Records to use Start Marker

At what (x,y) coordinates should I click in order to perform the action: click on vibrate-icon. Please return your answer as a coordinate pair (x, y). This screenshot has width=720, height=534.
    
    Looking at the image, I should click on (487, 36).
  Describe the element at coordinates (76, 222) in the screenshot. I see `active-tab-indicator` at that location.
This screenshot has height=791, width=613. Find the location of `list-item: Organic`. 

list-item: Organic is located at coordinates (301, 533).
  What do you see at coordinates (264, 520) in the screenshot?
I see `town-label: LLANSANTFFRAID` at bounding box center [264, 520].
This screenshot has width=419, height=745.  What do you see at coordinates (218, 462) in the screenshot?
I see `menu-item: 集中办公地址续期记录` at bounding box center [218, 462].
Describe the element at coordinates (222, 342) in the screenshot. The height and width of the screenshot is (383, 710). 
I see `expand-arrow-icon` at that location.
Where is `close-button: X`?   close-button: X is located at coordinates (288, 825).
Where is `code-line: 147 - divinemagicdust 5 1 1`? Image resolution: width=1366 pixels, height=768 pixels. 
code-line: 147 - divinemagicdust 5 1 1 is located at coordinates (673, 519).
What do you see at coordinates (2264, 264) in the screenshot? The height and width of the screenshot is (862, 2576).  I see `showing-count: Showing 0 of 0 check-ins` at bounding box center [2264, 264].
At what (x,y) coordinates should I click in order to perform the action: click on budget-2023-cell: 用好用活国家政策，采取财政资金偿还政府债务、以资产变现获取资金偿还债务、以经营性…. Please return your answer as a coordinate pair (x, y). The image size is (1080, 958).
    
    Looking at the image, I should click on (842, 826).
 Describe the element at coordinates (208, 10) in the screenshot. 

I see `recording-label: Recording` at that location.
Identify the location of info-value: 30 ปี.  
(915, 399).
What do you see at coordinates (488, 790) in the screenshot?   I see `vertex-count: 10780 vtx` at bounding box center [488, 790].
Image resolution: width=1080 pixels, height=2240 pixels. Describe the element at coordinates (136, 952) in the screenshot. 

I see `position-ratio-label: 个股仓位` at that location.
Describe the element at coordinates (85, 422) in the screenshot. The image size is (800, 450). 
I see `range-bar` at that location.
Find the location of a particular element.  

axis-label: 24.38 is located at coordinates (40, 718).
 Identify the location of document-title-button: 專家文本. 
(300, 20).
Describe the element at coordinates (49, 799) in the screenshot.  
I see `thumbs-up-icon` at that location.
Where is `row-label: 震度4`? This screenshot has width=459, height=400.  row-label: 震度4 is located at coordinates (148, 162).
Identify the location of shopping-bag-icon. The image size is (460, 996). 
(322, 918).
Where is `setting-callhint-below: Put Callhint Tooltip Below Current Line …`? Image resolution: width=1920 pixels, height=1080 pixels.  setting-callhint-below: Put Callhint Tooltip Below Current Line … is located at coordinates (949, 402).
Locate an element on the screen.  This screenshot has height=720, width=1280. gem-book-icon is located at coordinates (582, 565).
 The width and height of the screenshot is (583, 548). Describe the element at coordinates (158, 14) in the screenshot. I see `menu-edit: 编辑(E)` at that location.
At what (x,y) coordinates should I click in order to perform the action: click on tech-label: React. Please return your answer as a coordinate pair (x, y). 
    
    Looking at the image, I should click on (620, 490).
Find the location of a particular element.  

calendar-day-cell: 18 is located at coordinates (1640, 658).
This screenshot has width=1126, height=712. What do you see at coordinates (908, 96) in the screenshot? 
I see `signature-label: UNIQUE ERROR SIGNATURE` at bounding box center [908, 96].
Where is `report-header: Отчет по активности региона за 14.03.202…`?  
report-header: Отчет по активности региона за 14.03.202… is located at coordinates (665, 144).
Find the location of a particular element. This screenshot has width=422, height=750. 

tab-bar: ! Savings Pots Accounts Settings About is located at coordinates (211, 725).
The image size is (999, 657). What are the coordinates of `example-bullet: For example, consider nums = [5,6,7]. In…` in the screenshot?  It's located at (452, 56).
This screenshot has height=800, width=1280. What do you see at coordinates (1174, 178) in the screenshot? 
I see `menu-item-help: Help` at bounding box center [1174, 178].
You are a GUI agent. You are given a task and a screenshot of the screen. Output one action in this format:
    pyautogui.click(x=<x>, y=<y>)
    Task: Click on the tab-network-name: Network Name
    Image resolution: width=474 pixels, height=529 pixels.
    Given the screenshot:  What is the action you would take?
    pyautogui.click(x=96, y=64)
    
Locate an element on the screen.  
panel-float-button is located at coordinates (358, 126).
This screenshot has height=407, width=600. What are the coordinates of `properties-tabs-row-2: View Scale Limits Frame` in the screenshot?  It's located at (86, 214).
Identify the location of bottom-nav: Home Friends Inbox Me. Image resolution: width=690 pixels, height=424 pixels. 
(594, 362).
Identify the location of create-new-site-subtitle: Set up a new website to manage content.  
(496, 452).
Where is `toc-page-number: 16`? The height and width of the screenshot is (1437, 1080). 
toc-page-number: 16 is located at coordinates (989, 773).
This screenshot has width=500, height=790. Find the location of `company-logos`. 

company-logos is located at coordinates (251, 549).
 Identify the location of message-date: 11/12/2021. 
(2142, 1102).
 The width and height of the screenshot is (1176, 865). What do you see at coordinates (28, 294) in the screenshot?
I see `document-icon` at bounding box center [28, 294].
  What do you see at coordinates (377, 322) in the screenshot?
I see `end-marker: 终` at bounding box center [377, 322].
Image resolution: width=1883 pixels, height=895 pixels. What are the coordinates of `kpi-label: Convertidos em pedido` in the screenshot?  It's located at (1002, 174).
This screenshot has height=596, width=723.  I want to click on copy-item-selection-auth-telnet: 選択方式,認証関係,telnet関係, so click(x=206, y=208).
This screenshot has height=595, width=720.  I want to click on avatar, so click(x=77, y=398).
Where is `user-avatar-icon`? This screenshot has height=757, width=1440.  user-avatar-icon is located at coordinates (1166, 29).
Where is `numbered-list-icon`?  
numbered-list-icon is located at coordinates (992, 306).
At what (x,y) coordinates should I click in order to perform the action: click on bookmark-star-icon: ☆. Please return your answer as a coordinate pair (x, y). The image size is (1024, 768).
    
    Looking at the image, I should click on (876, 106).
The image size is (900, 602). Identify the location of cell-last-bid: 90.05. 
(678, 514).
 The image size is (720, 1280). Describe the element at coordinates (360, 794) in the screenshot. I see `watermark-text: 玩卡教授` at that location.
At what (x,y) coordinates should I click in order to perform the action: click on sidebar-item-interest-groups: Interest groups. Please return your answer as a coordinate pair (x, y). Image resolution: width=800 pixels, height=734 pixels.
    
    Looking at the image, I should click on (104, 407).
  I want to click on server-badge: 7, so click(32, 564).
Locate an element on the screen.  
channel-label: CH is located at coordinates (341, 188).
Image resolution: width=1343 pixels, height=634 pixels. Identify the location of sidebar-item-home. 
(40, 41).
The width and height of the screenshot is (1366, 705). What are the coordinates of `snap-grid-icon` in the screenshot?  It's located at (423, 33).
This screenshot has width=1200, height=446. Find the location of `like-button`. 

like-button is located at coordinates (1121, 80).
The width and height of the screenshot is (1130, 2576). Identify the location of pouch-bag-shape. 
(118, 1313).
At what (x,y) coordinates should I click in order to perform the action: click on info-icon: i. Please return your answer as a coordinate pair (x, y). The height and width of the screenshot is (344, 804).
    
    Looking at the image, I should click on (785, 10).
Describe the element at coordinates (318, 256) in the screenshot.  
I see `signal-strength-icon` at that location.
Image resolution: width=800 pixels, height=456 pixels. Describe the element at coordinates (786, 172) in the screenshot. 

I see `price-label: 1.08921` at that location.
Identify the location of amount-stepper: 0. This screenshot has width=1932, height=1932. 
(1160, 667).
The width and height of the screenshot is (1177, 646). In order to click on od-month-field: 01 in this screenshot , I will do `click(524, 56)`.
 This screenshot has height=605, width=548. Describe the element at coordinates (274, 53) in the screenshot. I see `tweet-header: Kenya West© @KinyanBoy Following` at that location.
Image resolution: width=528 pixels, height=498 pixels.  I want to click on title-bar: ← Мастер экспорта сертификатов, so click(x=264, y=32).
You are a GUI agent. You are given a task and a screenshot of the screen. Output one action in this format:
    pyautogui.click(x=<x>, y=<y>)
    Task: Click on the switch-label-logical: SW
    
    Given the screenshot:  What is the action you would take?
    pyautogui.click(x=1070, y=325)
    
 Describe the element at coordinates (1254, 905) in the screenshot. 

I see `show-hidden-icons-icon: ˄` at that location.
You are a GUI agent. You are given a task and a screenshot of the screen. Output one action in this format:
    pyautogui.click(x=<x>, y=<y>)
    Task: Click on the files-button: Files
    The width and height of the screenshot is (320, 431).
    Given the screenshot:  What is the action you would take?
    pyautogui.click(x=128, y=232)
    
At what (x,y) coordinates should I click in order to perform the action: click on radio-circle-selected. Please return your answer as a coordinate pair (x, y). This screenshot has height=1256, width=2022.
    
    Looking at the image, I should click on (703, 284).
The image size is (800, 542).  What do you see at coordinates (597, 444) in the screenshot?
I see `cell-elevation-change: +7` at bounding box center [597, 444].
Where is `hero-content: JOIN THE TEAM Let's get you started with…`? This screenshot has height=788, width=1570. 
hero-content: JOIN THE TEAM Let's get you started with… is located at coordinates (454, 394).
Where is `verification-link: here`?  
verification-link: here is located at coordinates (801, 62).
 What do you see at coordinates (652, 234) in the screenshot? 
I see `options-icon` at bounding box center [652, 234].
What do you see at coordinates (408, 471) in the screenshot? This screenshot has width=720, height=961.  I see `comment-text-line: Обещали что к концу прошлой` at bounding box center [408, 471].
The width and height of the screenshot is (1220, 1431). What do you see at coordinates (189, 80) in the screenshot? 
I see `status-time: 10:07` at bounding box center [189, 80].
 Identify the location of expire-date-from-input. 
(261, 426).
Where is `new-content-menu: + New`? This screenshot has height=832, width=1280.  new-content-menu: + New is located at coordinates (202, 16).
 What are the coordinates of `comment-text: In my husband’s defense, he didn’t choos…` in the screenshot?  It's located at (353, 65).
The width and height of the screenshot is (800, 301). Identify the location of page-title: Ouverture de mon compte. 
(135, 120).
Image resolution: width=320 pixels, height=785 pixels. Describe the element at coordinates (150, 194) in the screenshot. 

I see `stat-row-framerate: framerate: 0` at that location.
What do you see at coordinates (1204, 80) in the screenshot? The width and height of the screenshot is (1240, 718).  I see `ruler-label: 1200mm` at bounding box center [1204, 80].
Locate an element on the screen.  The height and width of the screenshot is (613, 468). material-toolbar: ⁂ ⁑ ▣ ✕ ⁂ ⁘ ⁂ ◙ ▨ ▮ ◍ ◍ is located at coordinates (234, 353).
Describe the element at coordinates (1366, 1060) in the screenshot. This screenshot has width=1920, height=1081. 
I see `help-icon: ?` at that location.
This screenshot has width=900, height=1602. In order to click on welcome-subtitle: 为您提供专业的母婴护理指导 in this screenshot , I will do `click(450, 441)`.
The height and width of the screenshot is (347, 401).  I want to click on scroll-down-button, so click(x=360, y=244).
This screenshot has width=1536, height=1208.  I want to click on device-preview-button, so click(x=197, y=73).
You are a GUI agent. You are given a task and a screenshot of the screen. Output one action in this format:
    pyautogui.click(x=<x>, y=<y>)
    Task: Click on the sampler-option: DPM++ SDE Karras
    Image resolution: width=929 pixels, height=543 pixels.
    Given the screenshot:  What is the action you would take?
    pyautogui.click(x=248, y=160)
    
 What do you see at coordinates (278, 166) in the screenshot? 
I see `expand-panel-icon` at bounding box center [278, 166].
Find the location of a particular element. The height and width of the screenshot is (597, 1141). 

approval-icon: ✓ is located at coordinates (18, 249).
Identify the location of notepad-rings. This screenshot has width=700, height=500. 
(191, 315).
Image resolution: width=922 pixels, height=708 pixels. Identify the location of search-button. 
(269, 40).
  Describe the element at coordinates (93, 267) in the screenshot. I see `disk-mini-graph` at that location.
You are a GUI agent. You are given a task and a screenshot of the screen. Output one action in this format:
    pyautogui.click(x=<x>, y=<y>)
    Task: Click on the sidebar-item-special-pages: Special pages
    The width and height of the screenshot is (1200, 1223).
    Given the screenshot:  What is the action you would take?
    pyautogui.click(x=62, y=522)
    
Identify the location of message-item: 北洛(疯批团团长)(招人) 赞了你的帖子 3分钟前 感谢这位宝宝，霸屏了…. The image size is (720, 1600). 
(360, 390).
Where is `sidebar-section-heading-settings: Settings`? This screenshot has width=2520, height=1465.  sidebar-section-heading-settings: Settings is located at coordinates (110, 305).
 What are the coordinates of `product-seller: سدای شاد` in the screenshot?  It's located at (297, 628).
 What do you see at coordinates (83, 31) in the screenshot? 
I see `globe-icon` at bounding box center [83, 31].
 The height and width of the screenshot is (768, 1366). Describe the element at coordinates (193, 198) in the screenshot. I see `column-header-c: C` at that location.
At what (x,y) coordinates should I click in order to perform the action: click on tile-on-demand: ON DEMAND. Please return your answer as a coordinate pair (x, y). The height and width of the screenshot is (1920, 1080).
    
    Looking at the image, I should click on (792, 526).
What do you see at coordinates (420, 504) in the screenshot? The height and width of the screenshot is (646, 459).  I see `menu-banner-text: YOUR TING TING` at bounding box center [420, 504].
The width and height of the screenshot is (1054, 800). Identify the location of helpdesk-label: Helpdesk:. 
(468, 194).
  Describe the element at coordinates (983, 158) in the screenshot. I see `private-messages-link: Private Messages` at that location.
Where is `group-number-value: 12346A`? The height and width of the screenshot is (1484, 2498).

Records to use End Marker

Task instructions: Count the lines in the entries above that contain the word "Settings", and reply with the number alone.

Answer space: 2